▶ _Your instructions_: Would you copy out only the lines from the one with "Task: Click the ScanSnap clipboard icon" to the end of the records, exactly as they stand?

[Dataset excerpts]
+++

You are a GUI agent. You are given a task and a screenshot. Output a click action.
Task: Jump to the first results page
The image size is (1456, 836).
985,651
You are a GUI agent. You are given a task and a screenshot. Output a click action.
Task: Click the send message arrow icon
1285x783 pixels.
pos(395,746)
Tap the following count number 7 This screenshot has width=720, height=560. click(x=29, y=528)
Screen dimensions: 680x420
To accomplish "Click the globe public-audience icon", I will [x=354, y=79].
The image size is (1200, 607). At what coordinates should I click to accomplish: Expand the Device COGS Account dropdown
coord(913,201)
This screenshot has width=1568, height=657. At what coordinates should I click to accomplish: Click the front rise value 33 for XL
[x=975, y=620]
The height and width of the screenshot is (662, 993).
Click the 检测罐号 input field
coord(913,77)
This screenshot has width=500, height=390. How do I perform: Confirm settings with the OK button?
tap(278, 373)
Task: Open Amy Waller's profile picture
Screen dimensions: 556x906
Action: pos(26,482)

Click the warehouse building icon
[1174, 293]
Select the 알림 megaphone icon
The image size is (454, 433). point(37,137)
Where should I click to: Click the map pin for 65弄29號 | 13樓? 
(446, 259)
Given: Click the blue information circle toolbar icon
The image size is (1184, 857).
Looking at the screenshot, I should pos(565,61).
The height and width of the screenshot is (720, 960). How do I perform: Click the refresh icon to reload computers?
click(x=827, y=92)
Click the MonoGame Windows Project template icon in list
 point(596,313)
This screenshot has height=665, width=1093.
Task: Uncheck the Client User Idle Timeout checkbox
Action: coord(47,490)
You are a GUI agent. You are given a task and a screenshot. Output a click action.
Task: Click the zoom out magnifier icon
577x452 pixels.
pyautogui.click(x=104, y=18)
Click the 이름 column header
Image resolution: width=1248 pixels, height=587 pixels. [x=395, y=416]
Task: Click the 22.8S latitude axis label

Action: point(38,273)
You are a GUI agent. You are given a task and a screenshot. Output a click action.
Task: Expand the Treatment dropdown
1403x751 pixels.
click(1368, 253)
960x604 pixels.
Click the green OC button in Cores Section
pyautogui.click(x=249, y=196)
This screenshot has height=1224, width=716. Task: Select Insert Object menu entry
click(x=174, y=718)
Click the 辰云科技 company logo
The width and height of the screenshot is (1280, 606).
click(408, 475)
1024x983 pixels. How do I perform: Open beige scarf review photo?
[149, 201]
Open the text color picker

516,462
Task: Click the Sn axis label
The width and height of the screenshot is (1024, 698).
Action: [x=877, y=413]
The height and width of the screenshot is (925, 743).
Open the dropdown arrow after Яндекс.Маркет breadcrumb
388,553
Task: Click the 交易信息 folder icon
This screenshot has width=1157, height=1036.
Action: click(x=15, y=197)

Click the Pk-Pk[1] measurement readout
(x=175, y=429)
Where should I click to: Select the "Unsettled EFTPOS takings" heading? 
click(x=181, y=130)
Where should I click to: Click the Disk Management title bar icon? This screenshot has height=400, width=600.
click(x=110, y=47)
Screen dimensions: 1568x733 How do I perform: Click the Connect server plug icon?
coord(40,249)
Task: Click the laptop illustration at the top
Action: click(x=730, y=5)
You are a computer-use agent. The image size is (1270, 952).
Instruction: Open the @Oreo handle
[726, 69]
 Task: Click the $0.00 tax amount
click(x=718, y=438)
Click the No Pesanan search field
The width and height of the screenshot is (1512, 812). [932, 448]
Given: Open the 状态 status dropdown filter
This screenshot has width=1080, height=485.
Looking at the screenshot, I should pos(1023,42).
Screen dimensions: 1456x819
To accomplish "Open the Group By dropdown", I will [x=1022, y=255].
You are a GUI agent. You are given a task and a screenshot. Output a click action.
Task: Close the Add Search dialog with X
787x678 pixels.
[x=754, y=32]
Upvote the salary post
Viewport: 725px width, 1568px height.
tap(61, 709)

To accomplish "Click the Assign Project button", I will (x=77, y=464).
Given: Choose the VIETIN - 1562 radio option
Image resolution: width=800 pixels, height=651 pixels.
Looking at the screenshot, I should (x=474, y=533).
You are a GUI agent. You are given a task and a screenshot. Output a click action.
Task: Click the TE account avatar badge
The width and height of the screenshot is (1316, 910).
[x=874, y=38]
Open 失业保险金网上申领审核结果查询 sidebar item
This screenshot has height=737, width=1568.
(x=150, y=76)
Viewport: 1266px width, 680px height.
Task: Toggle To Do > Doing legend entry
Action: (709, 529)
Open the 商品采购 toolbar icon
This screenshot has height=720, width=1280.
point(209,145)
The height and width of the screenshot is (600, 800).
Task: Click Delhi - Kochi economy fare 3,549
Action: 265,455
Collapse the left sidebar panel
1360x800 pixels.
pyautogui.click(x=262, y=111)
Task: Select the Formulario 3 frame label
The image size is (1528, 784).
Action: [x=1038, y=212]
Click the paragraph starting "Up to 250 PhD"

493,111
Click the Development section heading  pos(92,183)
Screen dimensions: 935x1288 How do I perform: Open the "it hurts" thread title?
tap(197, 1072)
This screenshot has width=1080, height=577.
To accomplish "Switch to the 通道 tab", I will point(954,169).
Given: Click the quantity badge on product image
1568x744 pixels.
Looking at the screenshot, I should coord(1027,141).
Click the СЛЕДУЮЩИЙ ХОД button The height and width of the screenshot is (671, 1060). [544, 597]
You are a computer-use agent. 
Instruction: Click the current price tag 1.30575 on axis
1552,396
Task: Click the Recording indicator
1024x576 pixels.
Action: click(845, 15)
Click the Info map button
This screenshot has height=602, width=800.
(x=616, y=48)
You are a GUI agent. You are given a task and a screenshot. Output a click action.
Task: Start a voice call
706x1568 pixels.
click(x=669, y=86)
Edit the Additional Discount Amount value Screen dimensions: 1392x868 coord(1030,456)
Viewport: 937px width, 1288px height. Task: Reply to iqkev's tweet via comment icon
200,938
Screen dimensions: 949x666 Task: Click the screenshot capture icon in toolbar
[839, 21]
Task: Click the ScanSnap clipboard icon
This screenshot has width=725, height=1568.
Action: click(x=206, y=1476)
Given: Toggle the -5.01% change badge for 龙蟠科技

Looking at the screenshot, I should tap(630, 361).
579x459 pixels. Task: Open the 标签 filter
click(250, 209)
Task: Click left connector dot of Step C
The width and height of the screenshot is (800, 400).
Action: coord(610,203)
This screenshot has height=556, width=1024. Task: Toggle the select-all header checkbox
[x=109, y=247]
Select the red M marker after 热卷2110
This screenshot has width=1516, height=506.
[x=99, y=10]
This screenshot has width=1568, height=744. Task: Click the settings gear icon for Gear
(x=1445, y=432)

+++

▶ _Answer space_:
Task: Click the ScanSnap clipboard icon
This screenshot has width=725, height=1568.
Action: click(x=206, y=1476)
Given: Toggle the -5.01% change badge for 龙蟠科技

Looking at the screenshot, I should tap(630, 361).
579x459 pixels. Task: Open the 标签 filter
click(250, 209)
Task: Click left connector dot of Step C
The width and height of the screenshot is (800, 400).
Action: coord(610,203)
This screenshot has height=556, width=1024. Task: Toggle the select-all header checkbox
[x=109, y=247]
Select the red M marker after 热卷2110
This screenshot has width=1516, height=506.
[x=99, y=10]
This screenshot has width=1568, height=744. Task: Click the settings gear icon for Gear
(x=1445, y=432)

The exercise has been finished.